Why tiny viruses could be our best bet against antimicrobial resistance

Why tiny viruses could be our best bet against antimicrobial resistance

In 2010, Lilli Holst, an undergraduate student at the University of KwaZulu-Natal in South Africa, took part in a project designed to encourage students to find phages. She decided to look in her parents’ compost bin, among other places. A scraping from the underside of a rotting eggplant turned out to contain a phage that was entirely new to science. She called it Muddy.

This phage was found to be able to kill a type of bacteria that can cause particularly nasty diseases. When, almost a decade later, a teenager in London came down with an aggressive, multi-drug-resistant infection following a double lung transplant, doctors gave her a 1% chance of survival. In a last-ditch attempt to save her life, doctors injected her with Muddy, along with two other genetically engineered phages. She began to recover within days and left the hospital a few months later. Muddy has been used to treat over a dozen people in the years since, as I learned in Tom Ireland’s forthcoming book The Good Virus.

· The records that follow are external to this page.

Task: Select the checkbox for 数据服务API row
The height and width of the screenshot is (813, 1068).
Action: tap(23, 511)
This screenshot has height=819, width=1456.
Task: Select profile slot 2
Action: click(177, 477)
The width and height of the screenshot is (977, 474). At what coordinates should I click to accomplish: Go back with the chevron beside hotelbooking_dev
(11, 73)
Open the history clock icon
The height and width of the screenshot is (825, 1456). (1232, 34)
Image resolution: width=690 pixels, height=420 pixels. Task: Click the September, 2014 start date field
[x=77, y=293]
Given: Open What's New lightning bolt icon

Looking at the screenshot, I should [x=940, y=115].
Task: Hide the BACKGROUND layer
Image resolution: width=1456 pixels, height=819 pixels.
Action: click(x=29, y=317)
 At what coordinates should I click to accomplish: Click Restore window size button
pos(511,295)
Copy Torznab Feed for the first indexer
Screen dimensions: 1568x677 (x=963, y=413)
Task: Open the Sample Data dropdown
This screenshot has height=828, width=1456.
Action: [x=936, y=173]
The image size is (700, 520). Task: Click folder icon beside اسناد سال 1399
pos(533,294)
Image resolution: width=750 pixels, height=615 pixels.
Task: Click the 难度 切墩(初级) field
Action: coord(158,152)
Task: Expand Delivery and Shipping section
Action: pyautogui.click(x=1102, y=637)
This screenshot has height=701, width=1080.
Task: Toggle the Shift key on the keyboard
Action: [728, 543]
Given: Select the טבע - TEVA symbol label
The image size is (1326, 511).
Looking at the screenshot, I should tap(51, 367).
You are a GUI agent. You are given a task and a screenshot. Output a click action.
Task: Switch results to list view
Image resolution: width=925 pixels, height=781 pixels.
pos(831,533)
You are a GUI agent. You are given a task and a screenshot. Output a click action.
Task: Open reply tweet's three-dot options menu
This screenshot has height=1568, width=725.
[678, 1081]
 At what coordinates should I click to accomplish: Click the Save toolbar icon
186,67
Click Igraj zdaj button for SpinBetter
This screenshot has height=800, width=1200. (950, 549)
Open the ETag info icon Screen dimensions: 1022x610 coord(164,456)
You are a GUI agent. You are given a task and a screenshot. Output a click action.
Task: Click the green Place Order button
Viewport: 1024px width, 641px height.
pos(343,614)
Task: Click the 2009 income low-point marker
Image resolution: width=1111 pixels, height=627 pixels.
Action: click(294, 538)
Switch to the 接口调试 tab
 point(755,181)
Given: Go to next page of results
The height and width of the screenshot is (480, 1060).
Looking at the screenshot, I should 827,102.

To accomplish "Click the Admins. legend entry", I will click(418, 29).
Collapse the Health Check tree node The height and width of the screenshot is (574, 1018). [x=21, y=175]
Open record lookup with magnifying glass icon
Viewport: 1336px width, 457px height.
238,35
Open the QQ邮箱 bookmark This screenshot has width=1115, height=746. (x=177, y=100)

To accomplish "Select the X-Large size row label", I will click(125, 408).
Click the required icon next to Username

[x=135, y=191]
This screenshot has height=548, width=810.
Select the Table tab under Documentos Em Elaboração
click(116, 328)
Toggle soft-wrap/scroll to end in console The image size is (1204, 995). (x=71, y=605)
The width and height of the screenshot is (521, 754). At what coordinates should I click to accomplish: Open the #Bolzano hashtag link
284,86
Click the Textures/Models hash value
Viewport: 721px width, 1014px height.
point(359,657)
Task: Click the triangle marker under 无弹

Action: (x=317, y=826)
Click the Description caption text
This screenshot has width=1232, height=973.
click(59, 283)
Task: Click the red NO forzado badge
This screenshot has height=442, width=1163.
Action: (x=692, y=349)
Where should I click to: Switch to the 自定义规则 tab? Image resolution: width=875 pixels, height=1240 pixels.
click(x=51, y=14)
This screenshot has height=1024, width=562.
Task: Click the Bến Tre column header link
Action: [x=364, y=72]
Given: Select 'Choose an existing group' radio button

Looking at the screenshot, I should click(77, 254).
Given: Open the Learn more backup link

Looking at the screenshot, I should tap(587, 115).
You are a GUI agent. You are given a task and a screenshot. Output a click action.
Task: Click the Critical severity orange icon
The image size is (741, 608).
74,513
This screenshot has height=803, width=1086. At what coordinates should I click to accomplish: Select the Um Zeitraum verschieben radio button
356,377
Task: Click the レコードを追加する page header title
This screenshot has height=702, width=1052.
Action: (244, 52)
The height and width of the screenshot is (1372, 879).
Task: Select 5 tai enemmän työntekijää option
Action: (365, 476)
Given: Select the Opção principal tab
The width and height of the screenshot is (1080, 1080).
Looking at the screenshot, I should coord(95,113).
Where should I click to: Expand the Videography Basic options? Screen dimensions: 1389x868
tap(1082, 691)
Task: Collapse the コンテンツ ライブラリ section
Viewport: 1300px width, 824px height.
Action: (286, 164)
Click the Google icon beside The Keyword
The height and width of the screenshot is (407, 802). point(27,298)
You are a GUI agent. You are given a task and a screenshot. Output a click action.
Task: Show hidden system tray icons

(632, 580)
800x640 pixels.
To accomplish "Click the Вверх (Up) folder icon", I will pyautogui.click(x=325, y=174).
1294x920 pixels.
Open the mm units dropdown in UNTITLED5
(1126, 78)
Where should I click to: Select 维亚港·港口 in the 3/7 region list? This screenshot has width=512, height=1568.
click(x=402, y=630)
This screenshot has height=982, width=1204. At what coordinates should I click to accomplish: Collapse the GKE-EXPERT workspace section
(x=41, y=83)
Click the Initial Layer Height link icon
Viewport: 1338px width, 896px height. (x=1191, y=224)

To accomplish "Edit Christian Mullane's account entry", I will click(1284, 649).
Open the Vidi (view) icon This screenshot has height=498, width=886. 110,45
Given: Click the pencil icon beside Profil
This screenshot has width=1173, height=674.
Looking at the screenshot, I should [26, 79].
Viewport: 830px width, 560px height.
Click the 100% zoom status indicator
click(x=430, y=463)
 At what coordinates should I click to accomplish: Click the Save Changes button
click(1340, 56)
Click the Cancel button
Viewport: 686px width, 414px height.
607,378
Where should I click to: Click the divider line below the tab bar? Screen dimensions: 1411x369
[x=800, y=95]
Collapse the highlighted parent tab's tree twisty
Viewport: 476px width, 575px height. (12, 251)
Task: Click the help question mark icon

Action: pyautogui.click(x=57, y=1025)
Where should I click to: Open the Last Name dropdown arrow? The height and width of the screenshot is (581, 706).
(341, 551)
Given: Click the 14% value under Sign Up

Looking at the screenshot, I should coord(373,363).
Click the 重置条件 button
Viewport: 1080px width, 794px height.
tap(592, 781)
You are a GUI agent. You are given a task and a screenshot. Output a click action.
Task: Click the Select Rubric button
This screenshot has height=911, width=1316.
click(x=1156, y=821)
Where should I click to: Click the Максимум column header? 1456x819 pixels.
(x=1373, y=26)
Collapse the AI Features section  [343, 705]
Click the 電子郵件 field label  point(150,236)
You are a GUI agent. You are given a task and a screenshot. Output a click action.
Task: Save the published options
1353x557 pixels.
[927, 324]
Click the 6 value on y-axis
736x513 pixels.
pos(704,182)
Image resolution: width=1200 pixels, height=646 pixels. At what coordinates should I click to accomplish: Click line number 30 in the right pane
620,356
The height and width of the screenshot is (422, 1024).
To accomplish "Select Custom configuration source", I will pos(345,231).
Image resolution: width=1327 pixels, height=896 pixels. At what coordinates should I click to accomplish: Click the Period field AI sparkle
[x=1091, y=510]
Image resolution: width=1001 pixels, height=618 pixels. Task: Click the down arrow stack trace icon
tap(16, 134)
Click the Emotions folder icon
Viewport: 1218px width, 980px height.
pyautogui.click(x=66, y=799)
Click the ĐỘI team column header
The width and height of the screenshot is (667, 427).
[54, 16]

Finding the right phage for the job won’t always be straightforward. But scientists are working on alternatives. We might be able to engineer phages, for example, providing them with the genes they need to infect the specific bacteria we want to kill. It might also be easier to make use of the chemicals phages make, rather than the viruses themselves. Phages make enzymes that rip holes in the walls of bacterial cells, bursting them open. We might be able to treat people with those specific enzymes, says James.

Now it seems the time is right for phages to make a return to the spotlight. Antimicrobial resistance is on the rise; it already plays a part in millions of deaths every year. In the UK, an ongoing government inquiry is exploring whether phage research should get more state funding. Over 30 active clinical trials of phage therapies are listed at a US-run trial registry. And Ireland’s book making the case for phages is out this summer.

Once research does make more headway, there’s another challenge to overcome. The idea of intentionally putting viruses into your body is not a particularly appealing one for most people.

Having said that, bacteria have benefited from great PR in recent years. Most of us know the benefits of a healthy gut microbiome, and many people happily chug down bottles of bacteria they buy in supermarkets. Can viruses win us over too?

“We need to stop being so afraid of phages and see what they can do for us,” says James.